#### [Recorded information]
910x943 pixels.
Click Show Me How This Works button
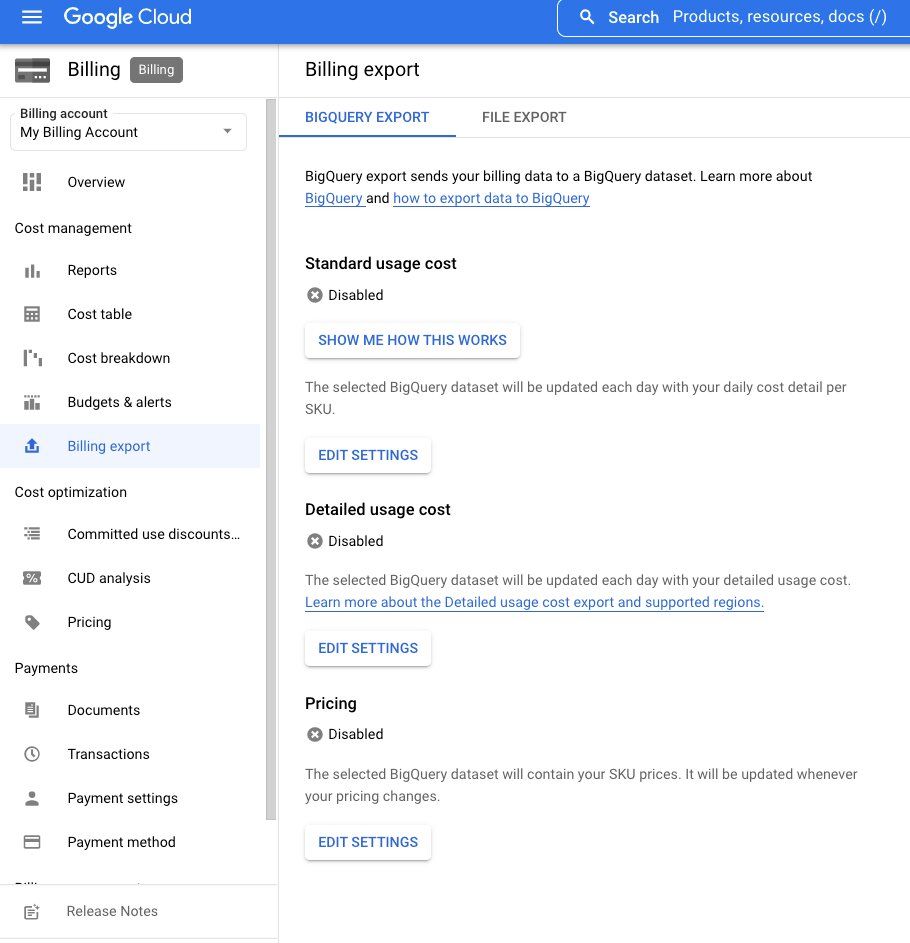point(412,340)
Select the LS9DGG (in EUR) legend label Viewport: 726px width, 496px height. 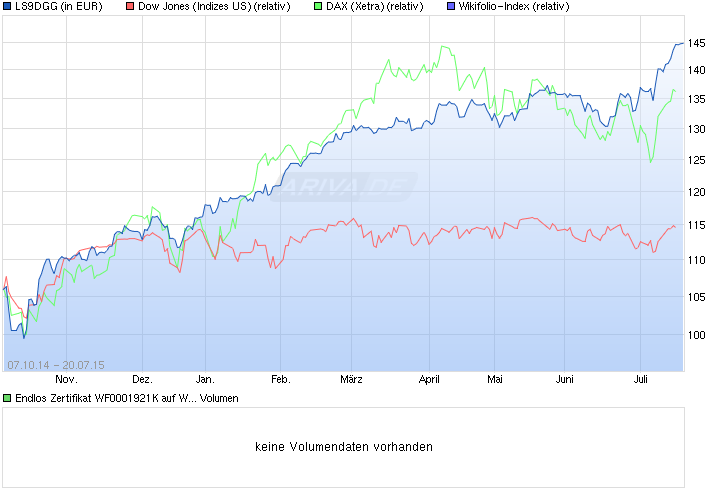coord(58,7)
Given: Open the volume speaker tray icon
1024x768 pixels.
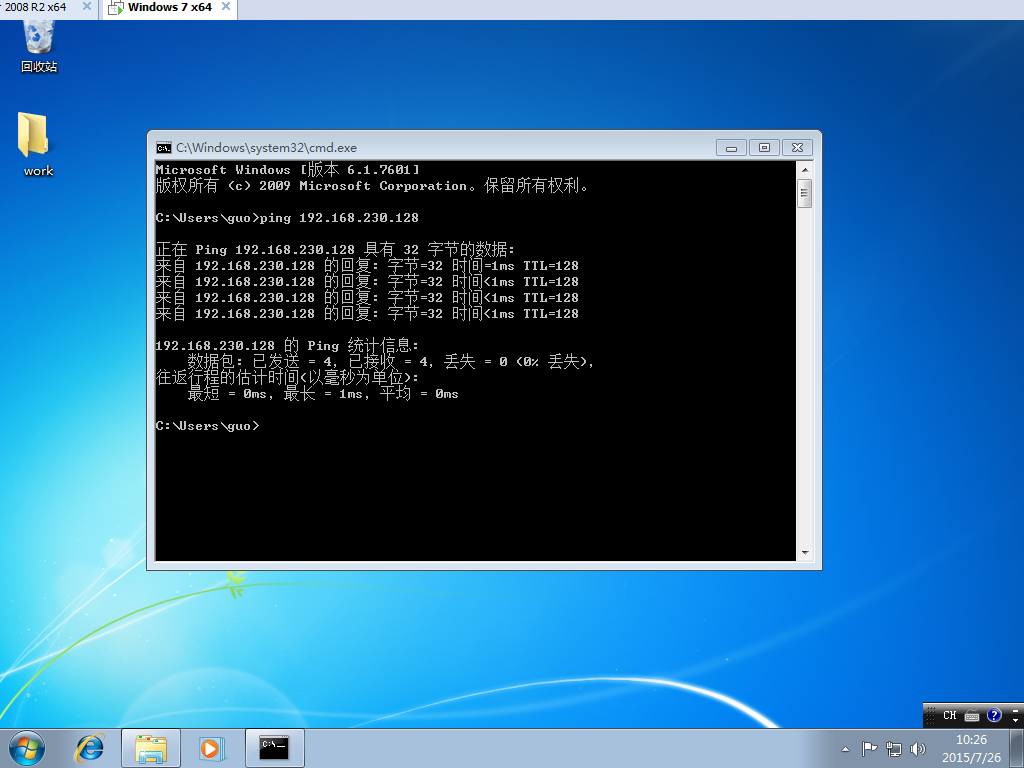Looking at the screenshot, I should (917, 748).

#### [What you need to do]
Your answer should be the lines above from the one that contains "Given: Open the volume speaker tray icon" through the last, set down exactly, with the pictures removed.

#### [Solution to this problem]
Given: Open the volume speaker tray icon
1024x768 pixels.
Looking at the screenshot, I should (917, 748).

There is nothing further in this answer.